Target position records
::::::::::

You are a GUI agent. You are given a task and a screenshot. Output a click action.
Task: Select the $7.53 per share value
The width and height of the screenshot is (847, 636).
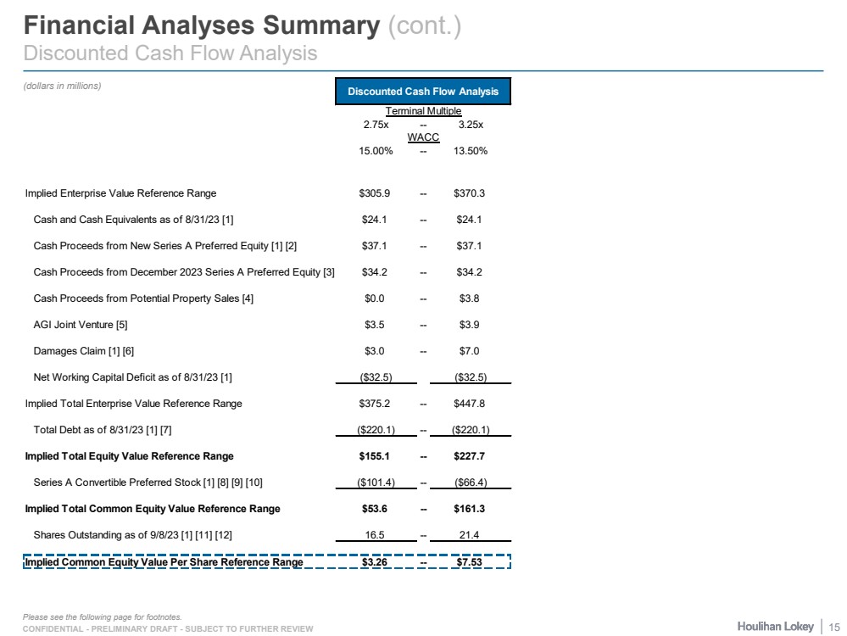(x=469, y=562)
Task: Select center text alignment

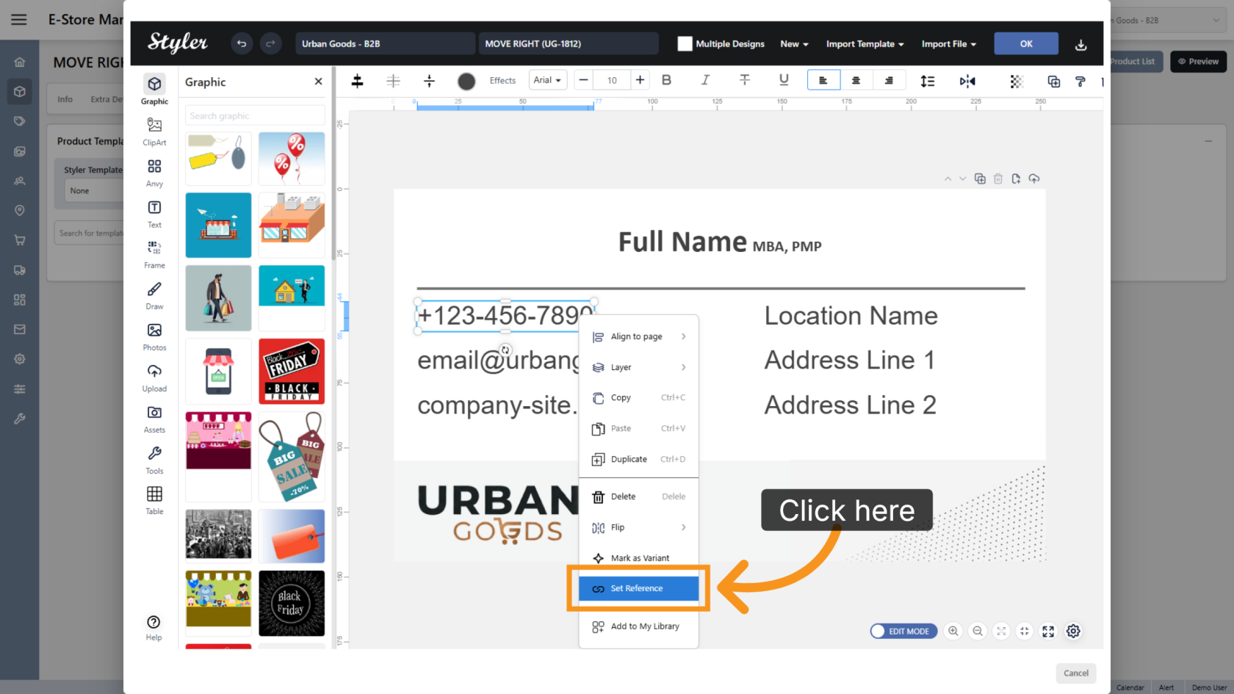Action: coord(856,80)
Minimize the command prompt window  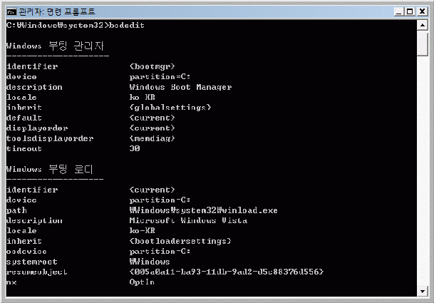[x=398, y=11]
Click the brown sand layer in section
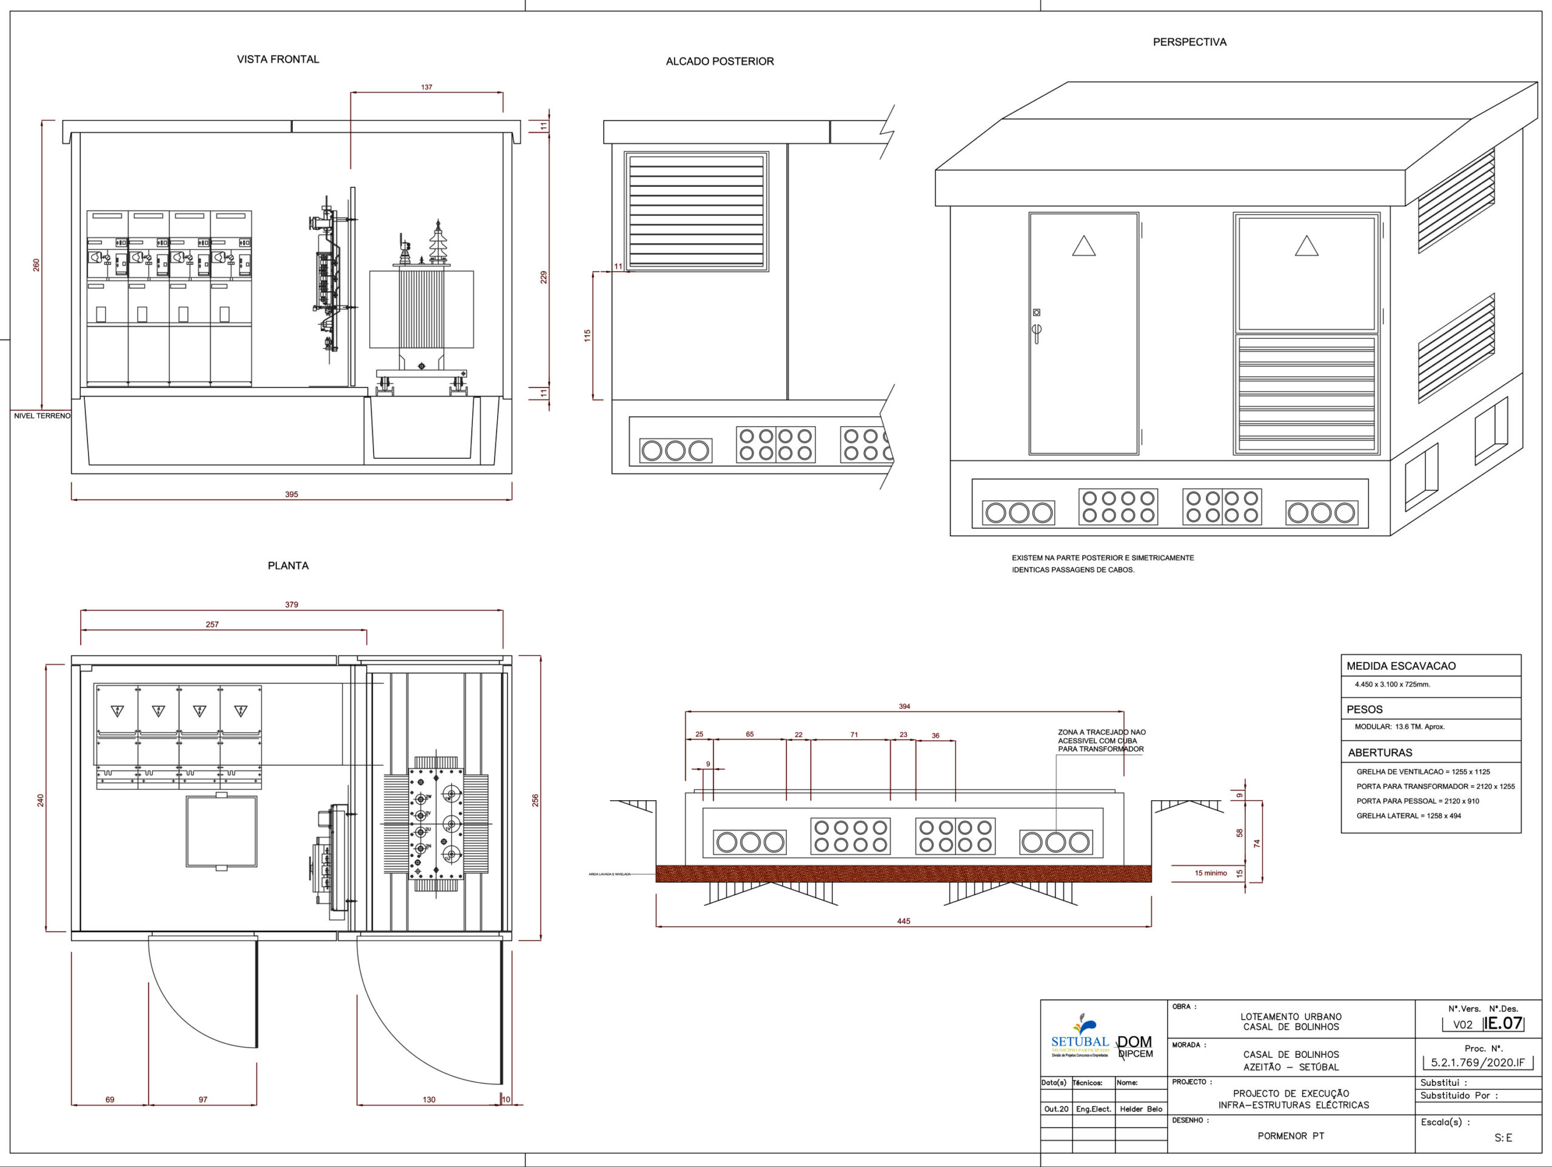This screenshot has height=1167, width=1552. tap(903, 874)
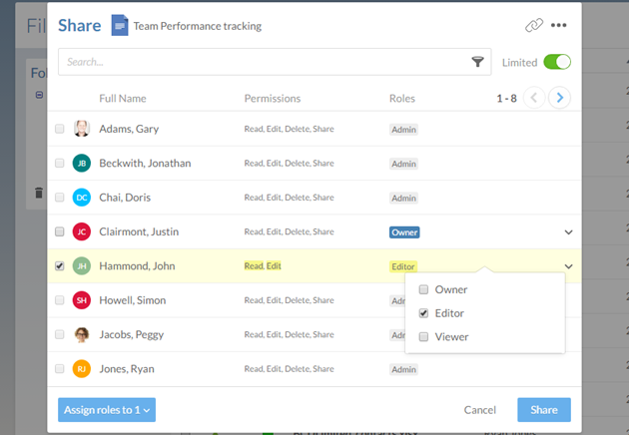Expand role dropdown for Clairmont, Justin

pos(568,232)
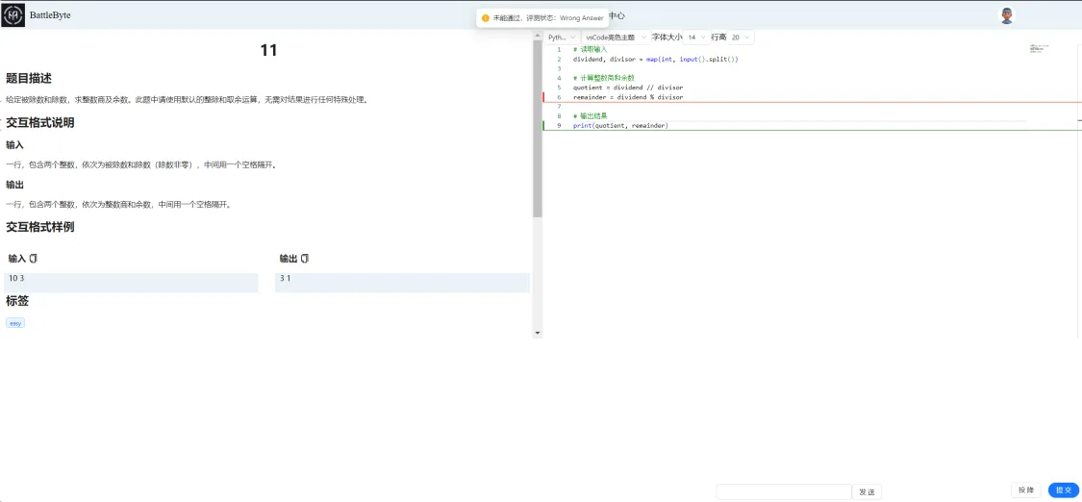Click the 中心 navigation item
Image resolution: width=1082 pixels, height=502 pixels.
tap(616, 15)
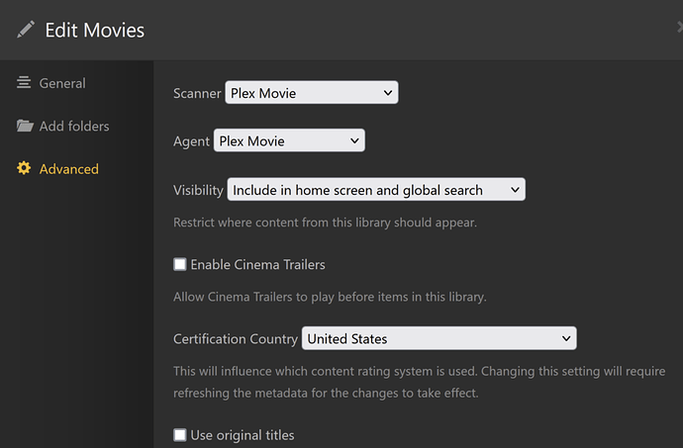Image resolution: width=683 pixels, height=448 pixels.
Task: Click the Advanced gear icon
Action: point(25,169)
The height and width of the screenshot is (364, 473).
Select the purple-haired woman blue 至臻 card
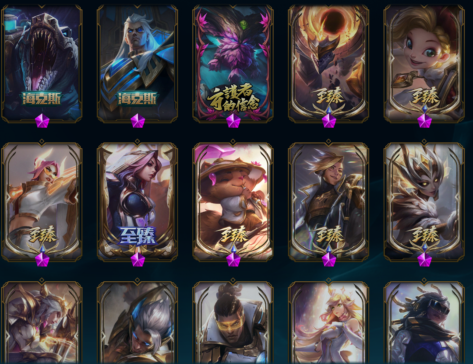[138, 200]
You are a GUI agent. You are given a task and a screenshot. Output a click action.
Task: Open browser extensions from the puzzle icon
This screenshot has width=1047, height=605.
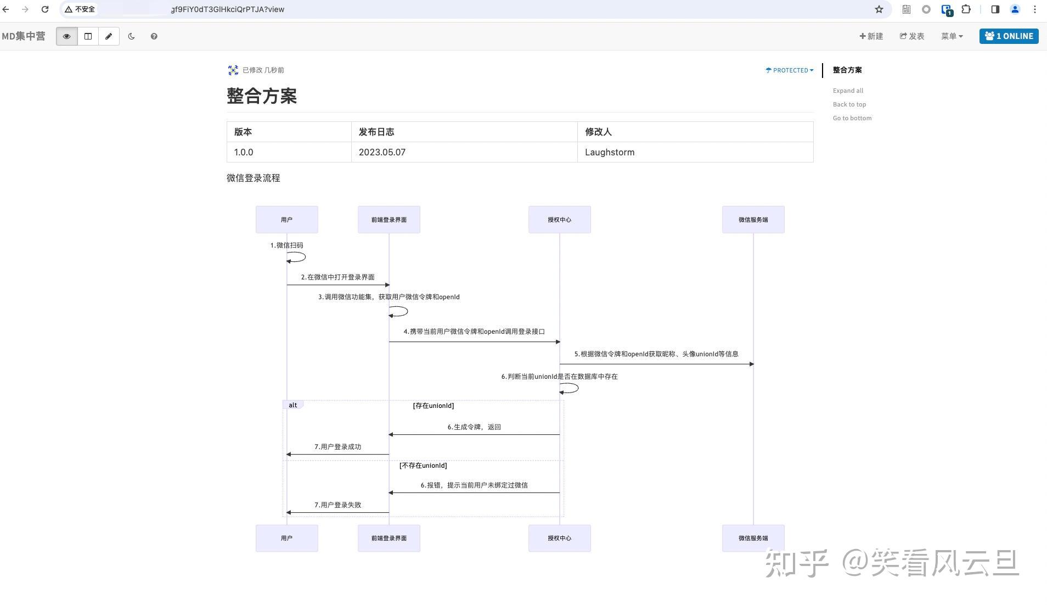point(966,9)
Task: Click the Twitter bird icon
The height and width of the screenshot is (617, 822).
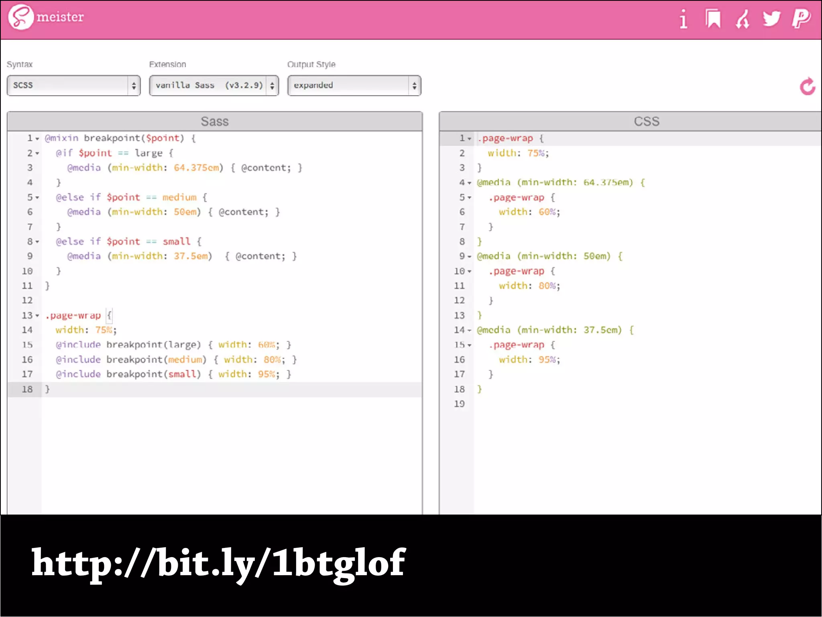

::::::::::

__Problem__
Rewrite everything from the line "Task: Click the Twitter bird icon" down to the end of the entries as a numbered list, skipping blank lines and leaving out the pictures.

__Task answer__
1. Task: Click the Twitter bird icon
2. The height and width of the screenshot is (617, 822).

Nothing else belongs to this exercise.